Romonet Enhances Predictive Modeling With NoSQL Database

Combines NoSQL-based architecture with own predictive analytics engine

Romonet, a London-based company that makes predictive modeling software for data center management, has added an element of big data analytics to its software solution that already includes its proprietary predictive modeling engine.

The advantage of adding a big data architecture, with a NoSQL database at its core, is faster and more frequent predictions about the data center’s health. If there is a performance issue, the data center operator can identify and address it faster, potentially preventing customer downtime.

Using software to analyze data generated by devices on the data center floor for more efficient data center management is a growing field. Last year, Google revealed its quite sophisticated approach to this problem, using a “neural network” to analyze operational data generated by its data centers and make recommendations for improvements.

Typical data center monitoring and trend analysis tools act on events that have already happened, such as alarms, or historical trends, Romonet CEO Zahl Limbuwala, explained in a statement.
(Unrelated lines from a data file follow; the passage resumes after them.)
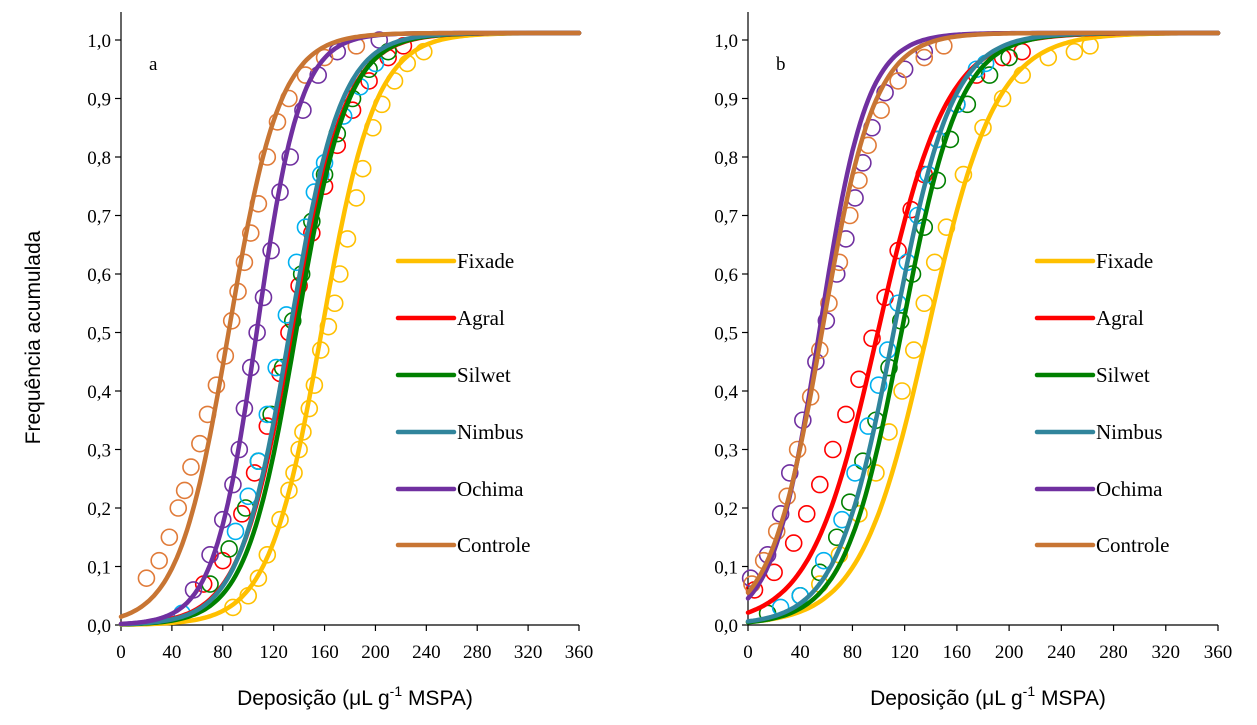 The height and width of the screenshot is (725, 1257). I want to click on panel-label: b, so click(781, 64).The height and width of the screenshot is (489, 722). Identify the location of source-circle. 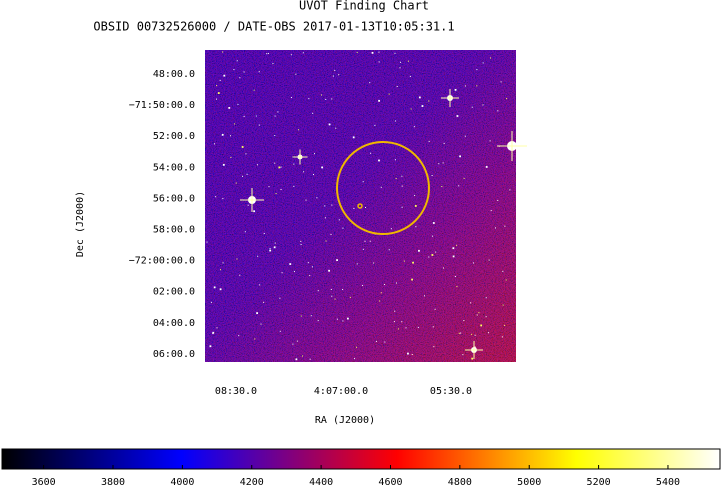
(383, 188). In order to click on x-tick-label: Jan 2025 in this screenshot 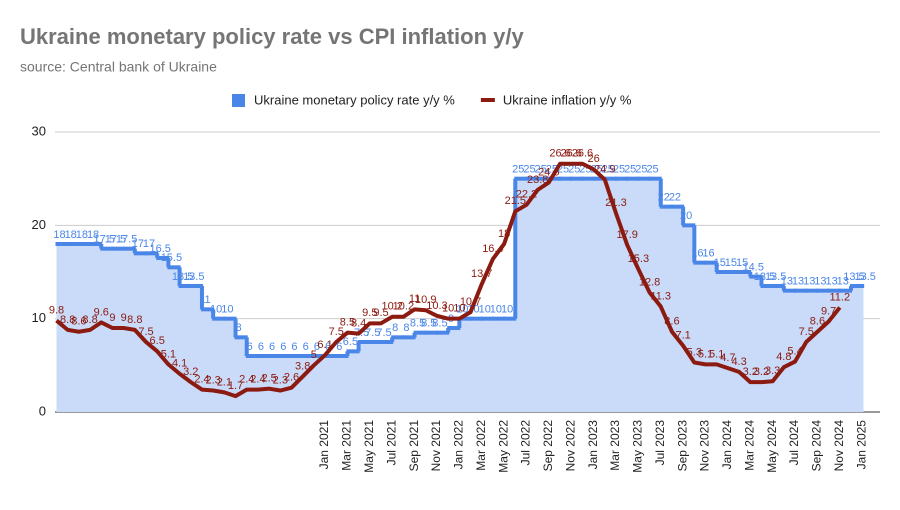, I will do `click(861, 445)`.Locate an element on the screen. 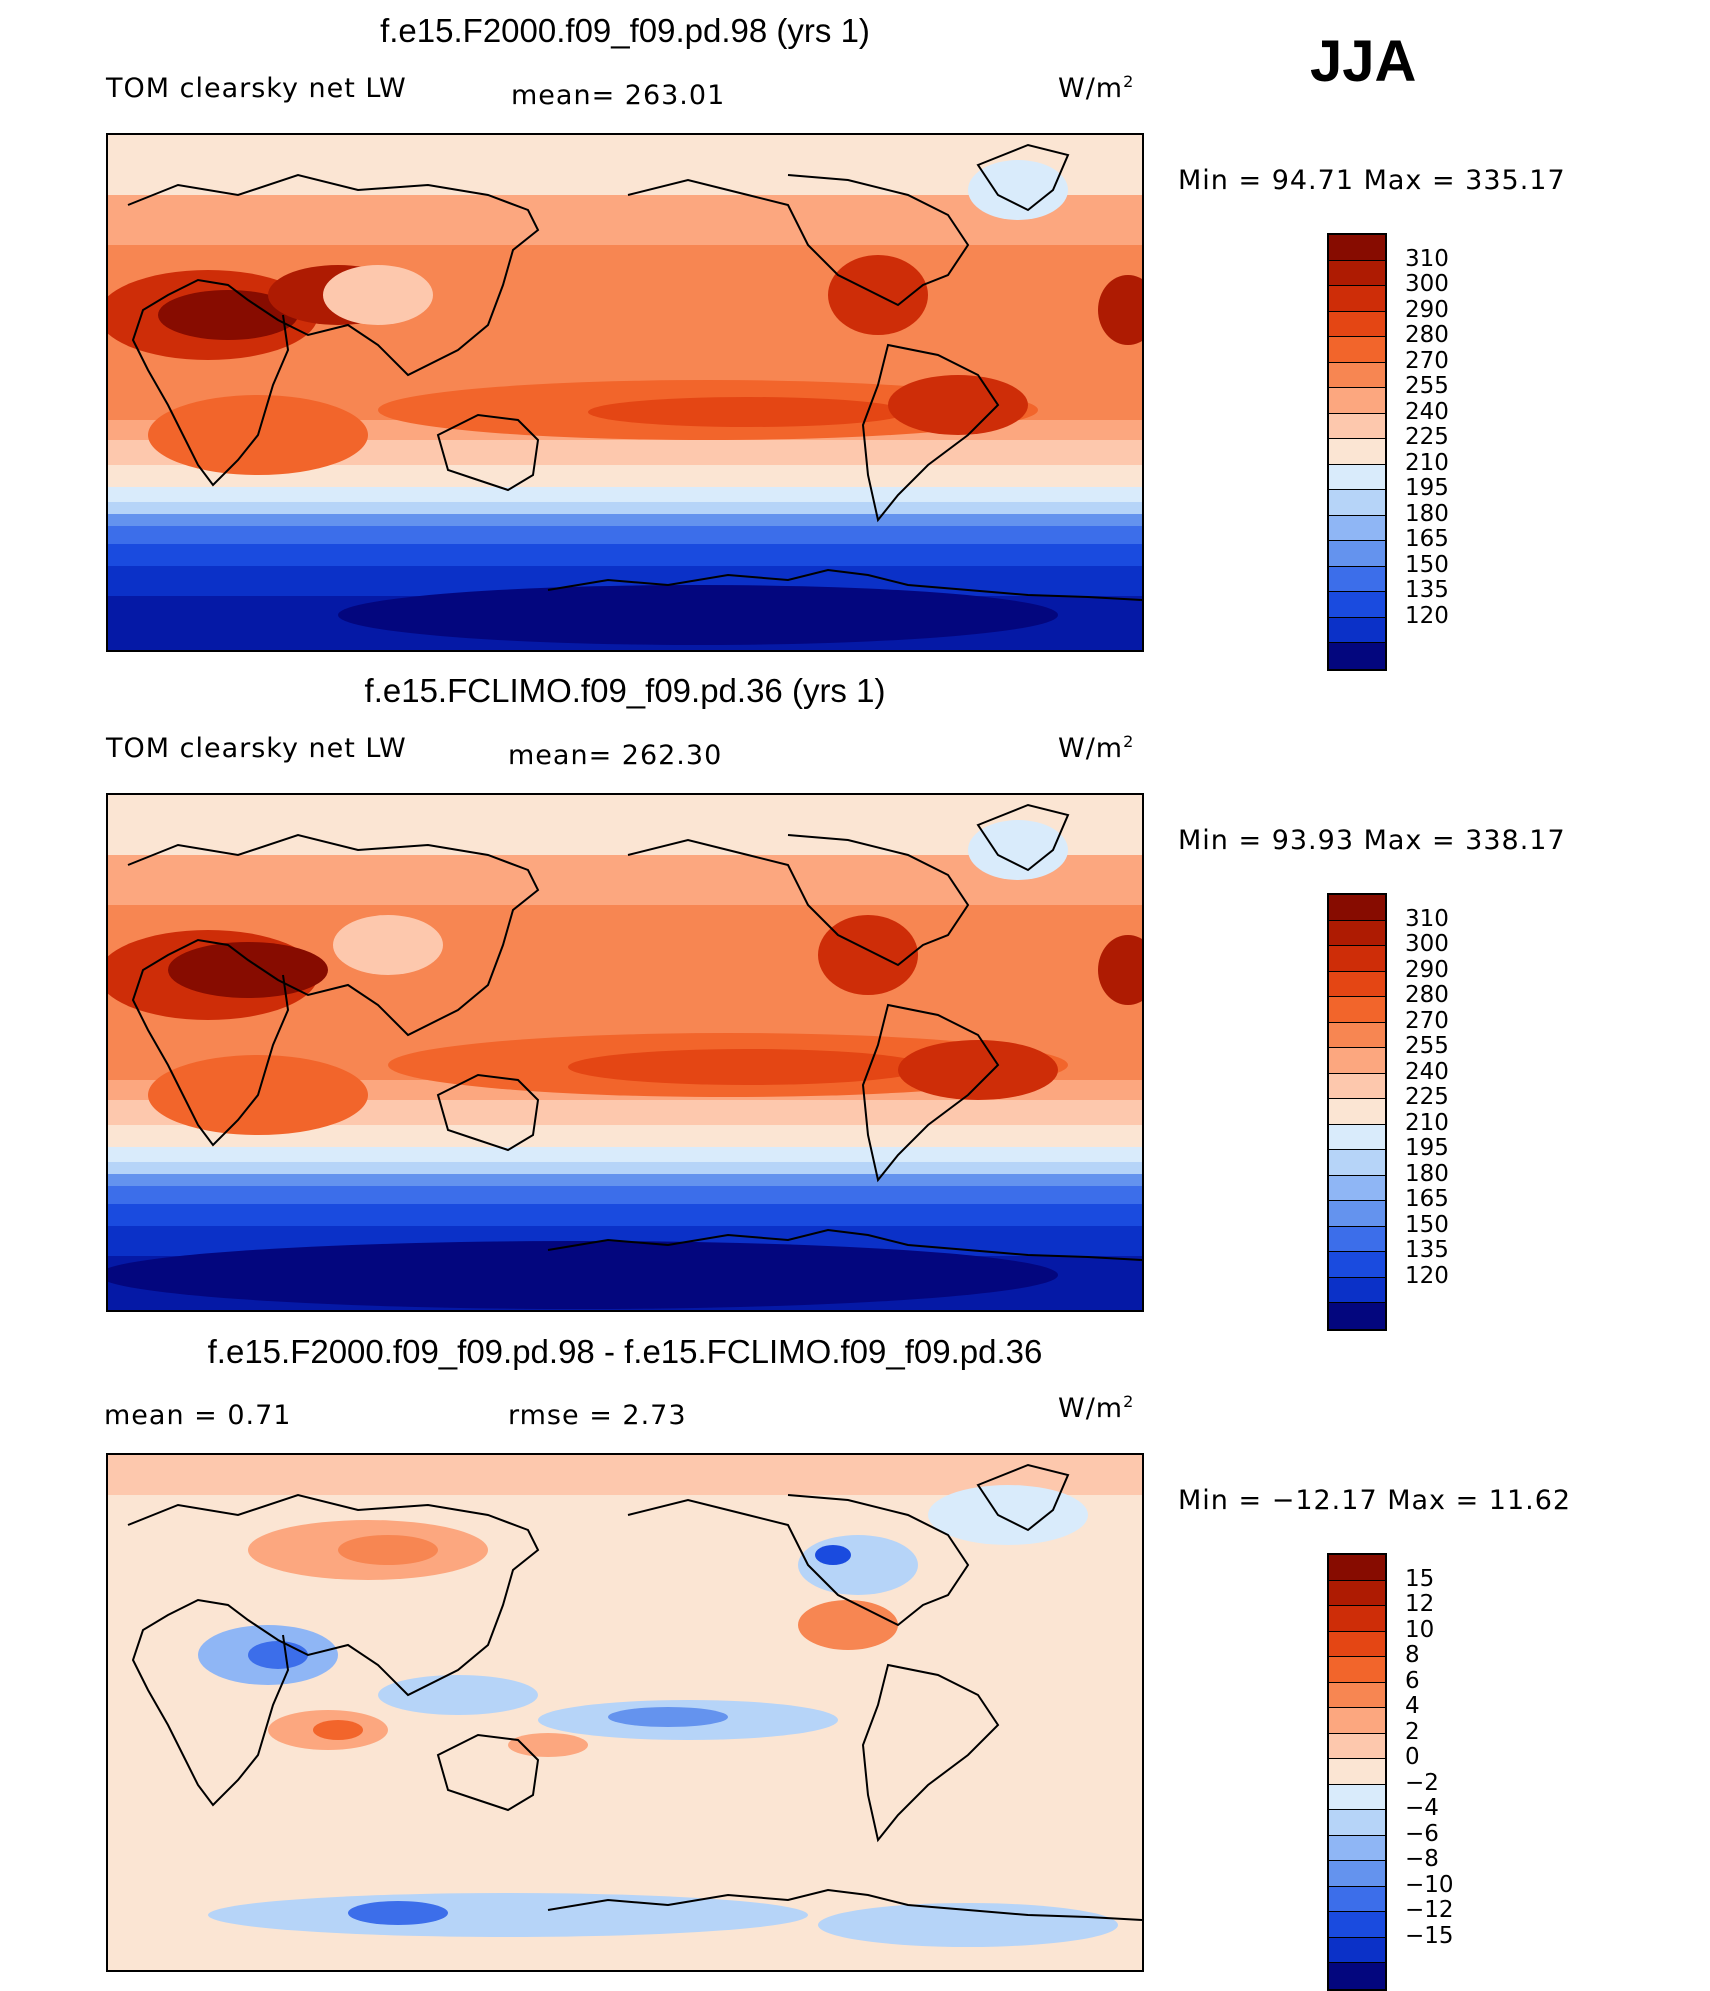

Romonet’s software collects device data in real time, analyzes historical data, and can warn the operator of an upcoming problem.

“It can actually provide a warning when device performance starts to degrade or exhibit small but important early-warning signs of failure,” Limbuwala said.

Romonet’s software’s strength has traditionally been in using data about a data center to create models that provide comprehensive financial analysis of how well or poorly it performs and to predict what effects certain changes will have. The new features add real-time functionality for day-to-day data center management.

The company’s engineers have also spent time to improve the way their software discerns between useful data and low-quality data generated by monitoring devices. Romonet CTO Liam Newcombe said about 35 percent of data coming out of building management systems was “junk data.”

The upgraded solution cleans, verifies, and stores metered data in the NoSQL database. Data can be stored over a period of many years and used for trend analysis.